Margaret von Klemperer of The Witness talks to well-known published poet and playwright, Moira Lovell. Head of the English department at the Wykeham Collegiate, she has won a BBC award for a radio play.

For Moira Lovell, writing poetry is a private process. Until she feels a poem is finished, she shows it to no-one. And once it is completed to her satisfaction, she never goes back to rework it. "I can’t rewrite," she says. "All the energy is over and I can’t go back, I don’t know why." Her third collection of poems, Not All of Me is Dust, has just been published by the University of KwaZulu Natal Press, containing 41 beautifully crafted and intelligent works.

Often the idea that will grow into the poem is a momentary thing, something that just catches her imagination. She mentions an idea, not yet a poem, that came to her the other day while she was driving. "A woman in the car in front of me turned at the lights with great panache, and I thought, “She wears her car like a garment”. I spent the rest of the day worrying at it, like a bone."

Lovell says the way a line, a word or a phrase comes into her mind is the wonder of poetry, and when it happens, it fills her with both gratitude and dread. Dread because, until she has dealt with it, she has a sense of something unfinished. The first poem in the book, Flight, came to her like that. On the first day of a holiday, flying overseas, she woke up in a plane full of sleeping people, and thought of Juliet waking in the Capulet’s tomb in Romeo and Juliet with Romeo lying dead beside her. She had the idea, and worked it up into a poem after the holiday was over. "I don't think one asks to write," she says. "One is compelled to do it."

Flight, like many of Lovell’s poems, has a sharp, self-deprecating humour in it, although tragedy is not far below the surface. Many of the poems deal, directly or obliquely, with death and loss, and I ask Lovell why the tone of this collection is darker than in the two earlier books, Out of the Mist (1994) and Departures (1997). She thinks about it before answering, but there is no specific reason.
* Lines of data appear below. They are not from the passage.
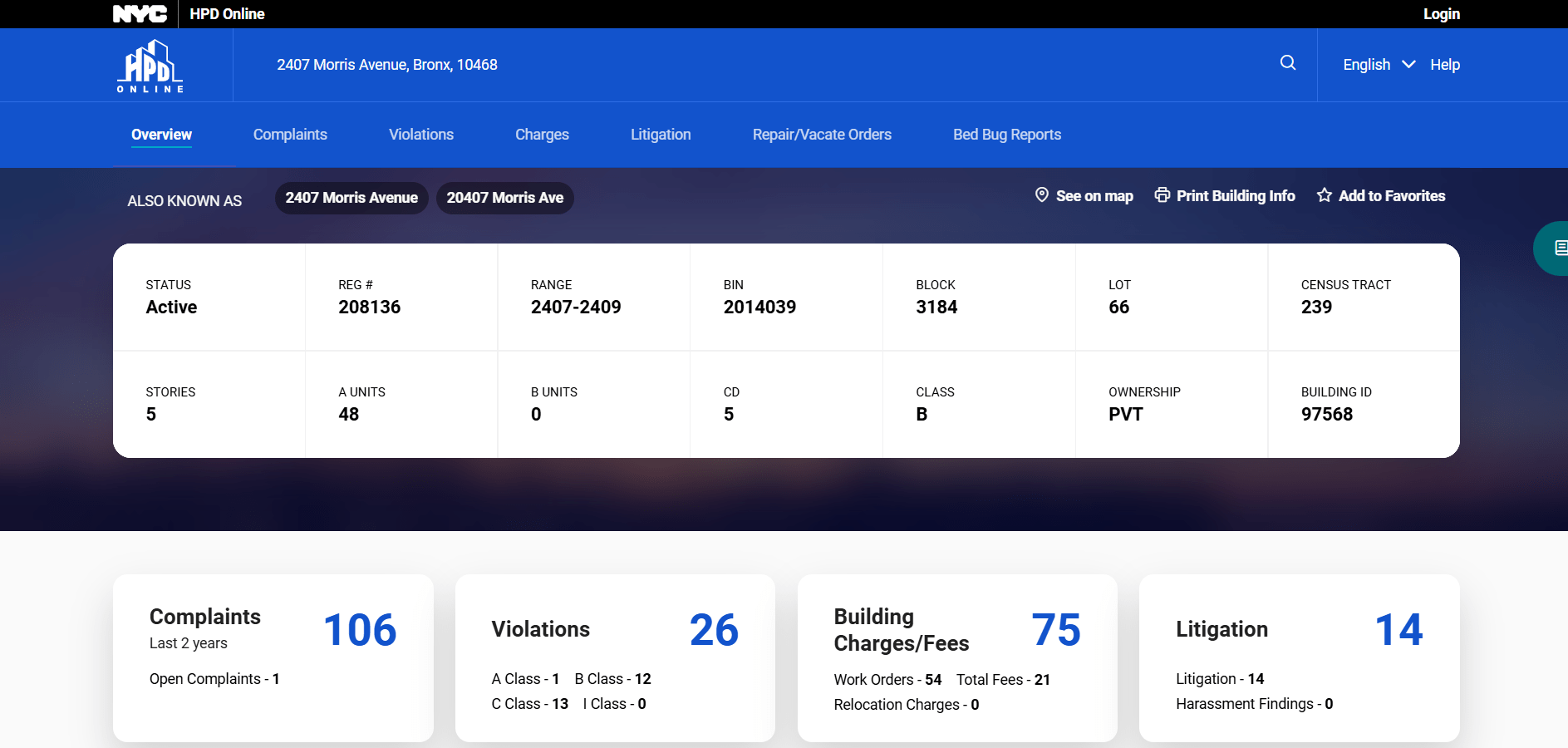Go to the Charges tab
Image resolution: width=1568 pixels, height=748 pixels.
point(542,135)
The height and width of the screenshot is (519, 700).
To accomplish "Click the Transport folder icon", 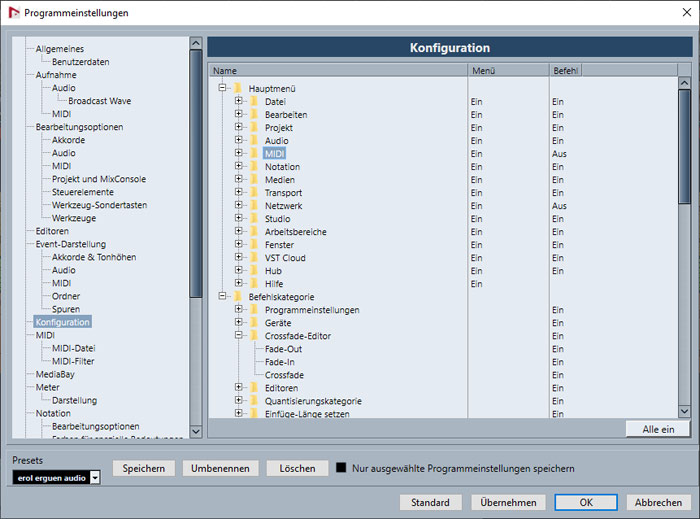I will point(254,193).
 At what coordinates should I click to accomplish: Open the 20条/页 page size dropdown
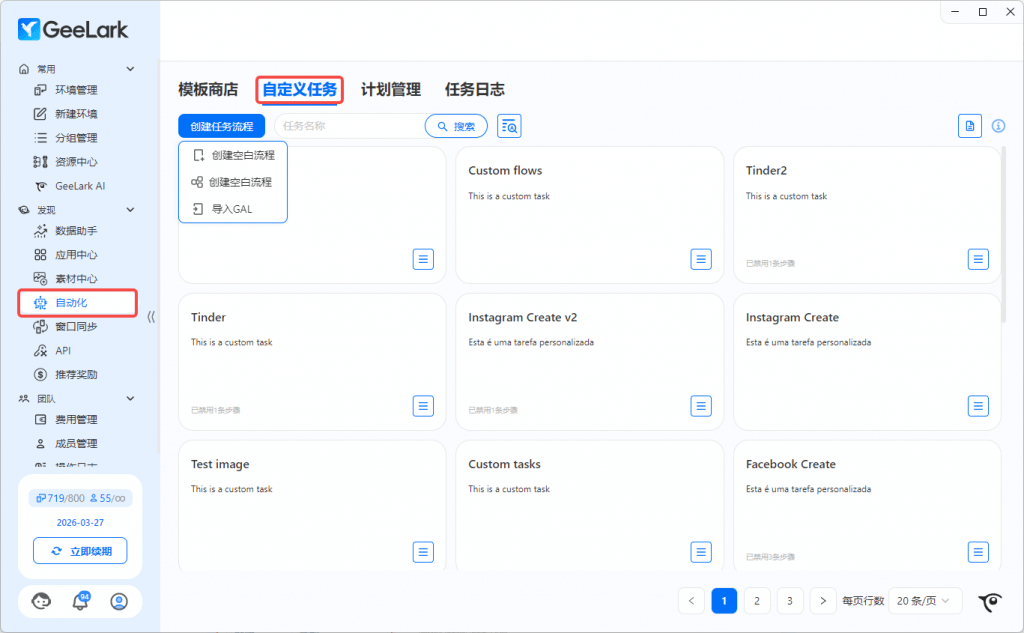click(x=925, y=600)
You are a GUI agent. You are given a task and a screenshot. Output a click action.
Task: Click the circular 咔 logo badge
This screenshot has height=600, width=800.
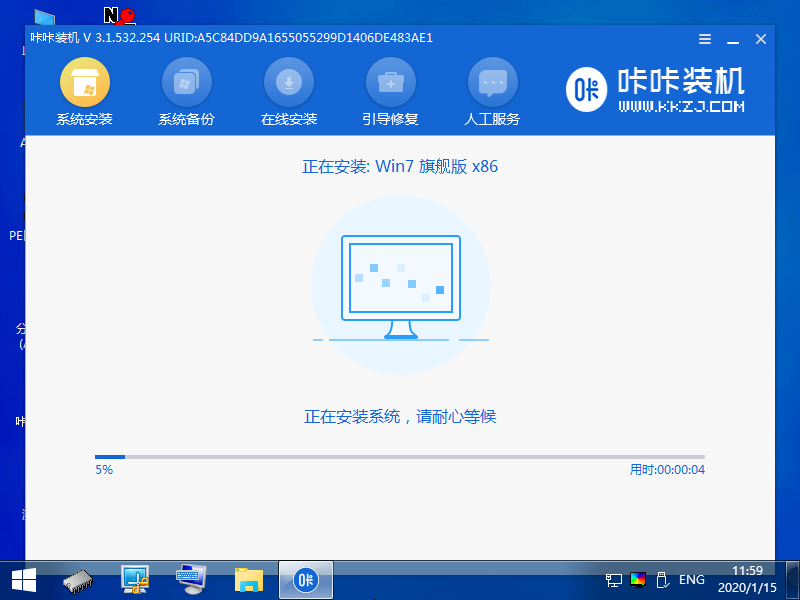click(586, 90)
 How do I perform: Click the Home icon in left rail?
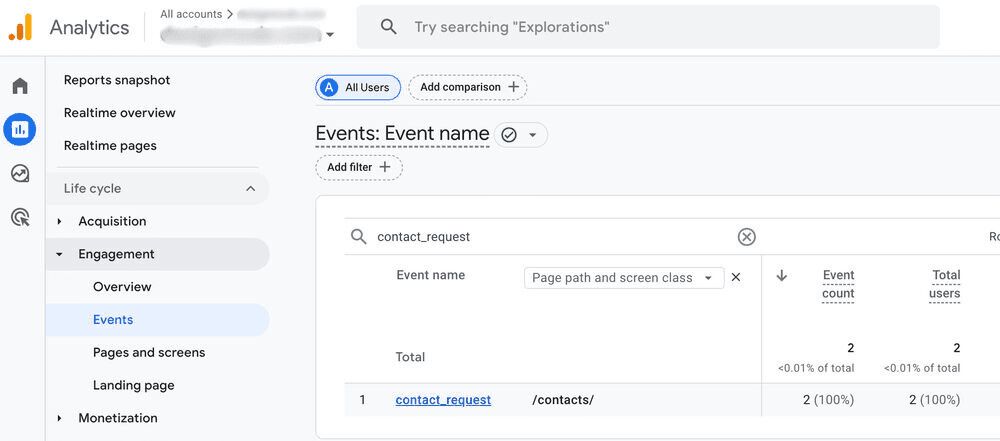pos(20,86)
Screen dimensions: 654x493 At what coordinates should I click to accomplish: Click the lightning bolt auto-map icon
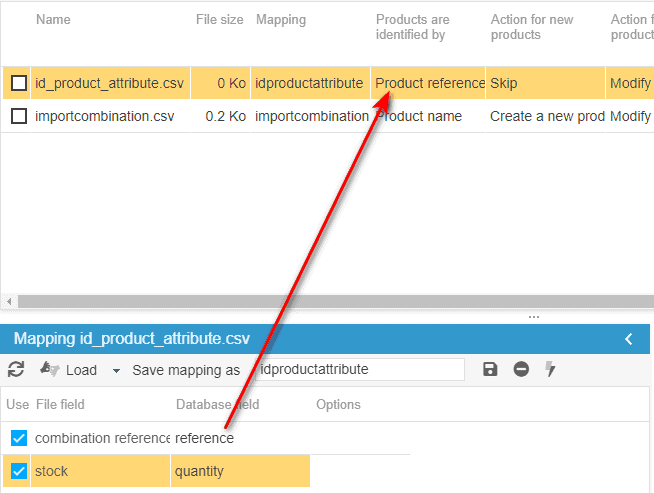(x=550, y=369)
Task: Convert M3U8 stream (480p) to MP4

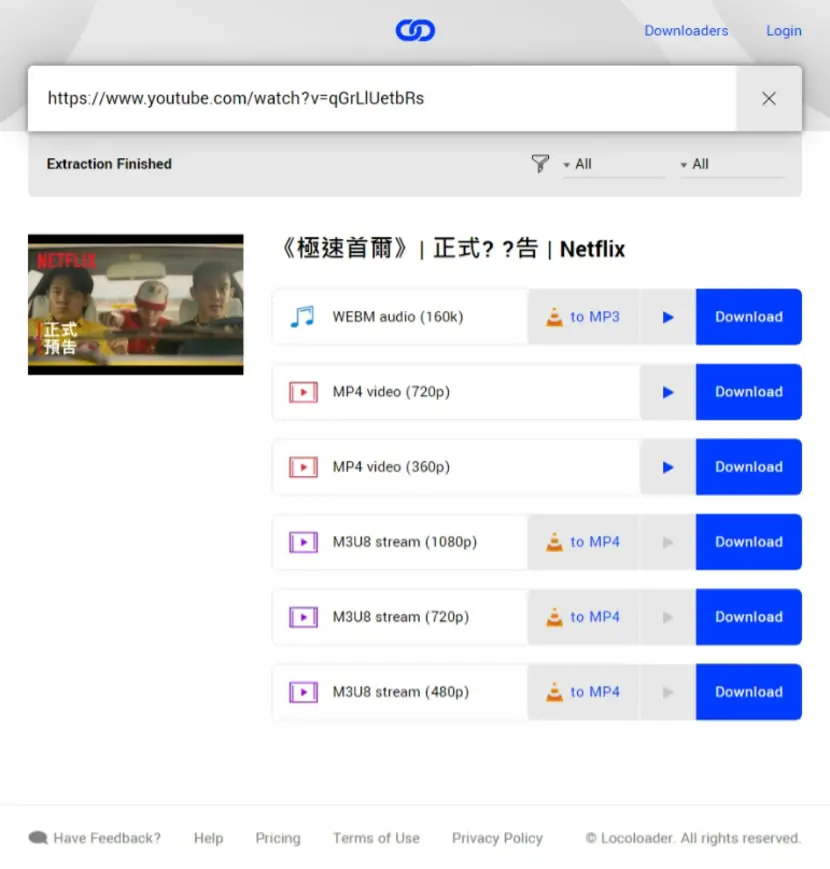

Perhaps it has to do with ageing, suggests Lovell, referring to a haiku in the collection, titled at fifty, in Prague:

Stop your howling, Earth,/ And muzzle those hungry teeth:/ You will get your bones.

A number of the poems deal with loss – loss of youth and loss of friends, including the former Witness columnist Robin Hallet who taught Lovell and who she describes as "an enormous influence". Another loss for Lovell, is that of her Zimbabwean homeland, reflected in the cover of the book which uses a photograph Lovell took at the Mangwe Pass in Matabeleland, an area where a 19th Century pioneer made his home. The photograph shows his family cemetery - two gnarled, nameless wooden crosses and a barbed wire fence, in the middle of nowhere. "I found it so evocative; it seemed to epitomise the closing down of the country," she says.

One of the most shocking and harrowing poems is The Suicide, imagining a man in the World Trade Centre on September 11, 2001 who is contemplating killing himself by jumping out of a window. And then the hijacked planes fly into the towers. Although Lovell's editor on the book, Kobus Moolman, was initially not keen to include it, he eventually agreed.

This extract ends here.